Je dirais que depuis quatre ou cinq ans, il y a une nette évolution et moins de racisme. Mais il n’y a pas si longtemps, un juré m’a quand même dit, lors d’une prestigieuse compétition, que je ne pouvais pas interpréter certains des rôles que j’avais présentés parce qu’à l’époque où les histoires se déroulent, il n’y avait pas d’immigration. Ce n’est pas parce que l’on est noire qu’on ne peut pas chanter Madame Butterfly à l’opéra ! Mais je pense que le problème repose surtout sur le manque d’accessibilité, culturel et économique, de la société. La musique classique reste trop élitiste. Pour cela, les actions pédagogiques sont pour moi un devoir. Il faut que l’opéra, les concertos, les symphonies fassent partie de l’environnement des jeunes. Et des moins jeunes. Que l’on remplace ce que l’on entend quand on fait ses courses par de la musique classique. C’est en popularisant ce répertoire que les aspirations artistiques se démocratiseront et que les regards changeront. Heureusement, un vrai tournant s’amorce, avec notamment l’essor des chanteurs lyriques sud-africains, parmi lesquels Pretty Yende, qu’on a vue en France en 2016 dans le rôle-titre de Lucia di Lammermoor, de Gaetano Donizetti, ou encore Pumeza Matshikiza, la « diva des townships ». D’ailleurs, le récent rapport sur la diversité de l’Opéra de Paris bouscule le recrutement et questionne le répertoire. C’est révélateur.

Avez-vous des projets sur le continent africain ?

Je rêve de créer un festival de musique classique en Afrique de l’Ouest, un peu à l’image du Printemps musical des alizés, à Essaouira, au Maroc, où je me suis produite deux fois. Encore une fois, l’Afrique du Sud a beaucoup à nous apprendre, avec son opéra, ses salles de concerts, ses festivals de musique classique. Je voudrais trouver un chemin pour réaliser mon projet, en favorisant l’inclusion culturelle. Qu’une partie du public puisse faire partie du spectacle. Je n’imagine pas, au Bénin ou au Togo, une salle statique devant un orchestre classique ou un opéra. Je ne veux pas transposer le Festival international d’art lyrique d’Aixen- Provence en Afrique ! Mais créer un format radicalement nouveau, ouvert et accessible. L’idée prend forme. Mon père, fidèle soutien – à qui je ressemble tant –, est d’ailleurs en ce moment sur place pour chercher des partenariats.

Qu’est-ce qui vous porte, contre vents et marées ?

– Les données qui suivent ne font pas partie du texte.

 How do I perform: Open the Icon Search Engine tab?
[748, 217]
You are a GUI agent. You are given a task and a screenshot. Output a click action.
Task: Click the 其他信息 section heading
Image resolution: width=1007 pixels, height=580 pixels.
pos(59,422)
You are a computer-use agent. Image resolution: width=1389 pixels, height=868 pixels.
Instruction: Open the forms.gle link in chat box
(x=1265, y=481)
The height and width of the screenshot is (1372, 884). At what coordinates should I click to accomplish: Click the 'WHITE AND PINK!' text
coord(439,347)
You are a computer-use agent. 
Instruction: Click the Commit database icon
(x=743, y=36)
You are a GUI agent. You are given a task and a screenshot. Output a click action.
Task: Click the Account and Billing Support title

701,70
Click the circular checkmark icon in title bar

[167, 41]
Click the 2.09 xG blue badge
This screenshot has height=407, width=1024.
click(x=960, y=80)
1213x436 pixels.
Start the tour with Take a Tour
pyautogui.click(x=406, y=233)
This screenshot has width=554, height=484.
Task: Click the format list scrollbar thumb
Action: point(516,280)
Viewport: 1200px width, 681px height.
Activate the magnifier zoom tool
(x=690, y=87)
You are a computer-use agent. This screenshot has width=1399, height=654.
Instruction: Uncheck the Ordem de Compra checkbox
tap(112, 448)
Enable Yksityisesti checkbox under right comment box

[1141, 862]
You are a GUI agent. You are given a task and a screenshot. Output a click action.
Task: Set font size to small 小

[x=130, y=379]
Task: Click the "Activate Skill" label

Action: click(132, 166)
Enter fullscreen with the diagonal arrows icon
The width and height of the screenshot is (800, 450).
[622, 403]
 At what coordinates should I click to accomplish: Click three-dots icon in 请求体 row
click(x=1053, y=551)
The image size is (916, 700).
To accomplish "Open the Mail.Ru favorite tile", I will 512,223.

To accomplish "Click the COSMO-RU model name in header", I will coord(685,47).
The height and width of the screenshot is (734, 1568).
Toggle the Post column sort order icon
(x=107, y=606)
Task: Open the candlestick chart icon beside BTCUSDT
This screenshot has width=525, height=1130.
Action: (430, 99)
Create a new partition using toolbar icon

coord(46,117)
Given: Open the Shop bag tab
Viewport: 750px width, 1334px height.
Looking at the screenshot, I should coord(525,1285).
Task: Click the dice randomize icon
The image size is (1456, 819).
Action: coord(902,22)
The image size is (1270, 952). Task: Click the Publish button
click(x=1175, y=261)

Tout d’abord, l’idée que rien n’est jamais acquis. D’où la nécessité de savoir qui l’on est, ce que l’on veut et de s’assumer. Avec exigence et enthousiasme. D’ailleurs, si j’étais un oiseau, je serais un aigle. Majestueux. Cela fait un peu peur, mais le côté prédateur de ce rapace me plaît beaucoup. En réalité, je n’ai qu’une hantise, avoir un jour des regrets. Dans La Dame de Monte-Carlo, monologue pour soprano composé par Poulenc, sur un poème de Jean Cocteau, qui me suit depuis le début de ma carrière, ces quelques paroles m’obsèdent et m’animent : « Quand on est morte entre les mortes, qu’on se traîne chez les vivants, lorsque tout vous flanque à la porte et la ferme d’un coup de vent… » Mais, pour l’instant, je tiens le cap. En vivant ma vie, pleinement. Et surtout pas celle d’un ou d’une autre. Ou celle qu’on vous assène. Je suis libre.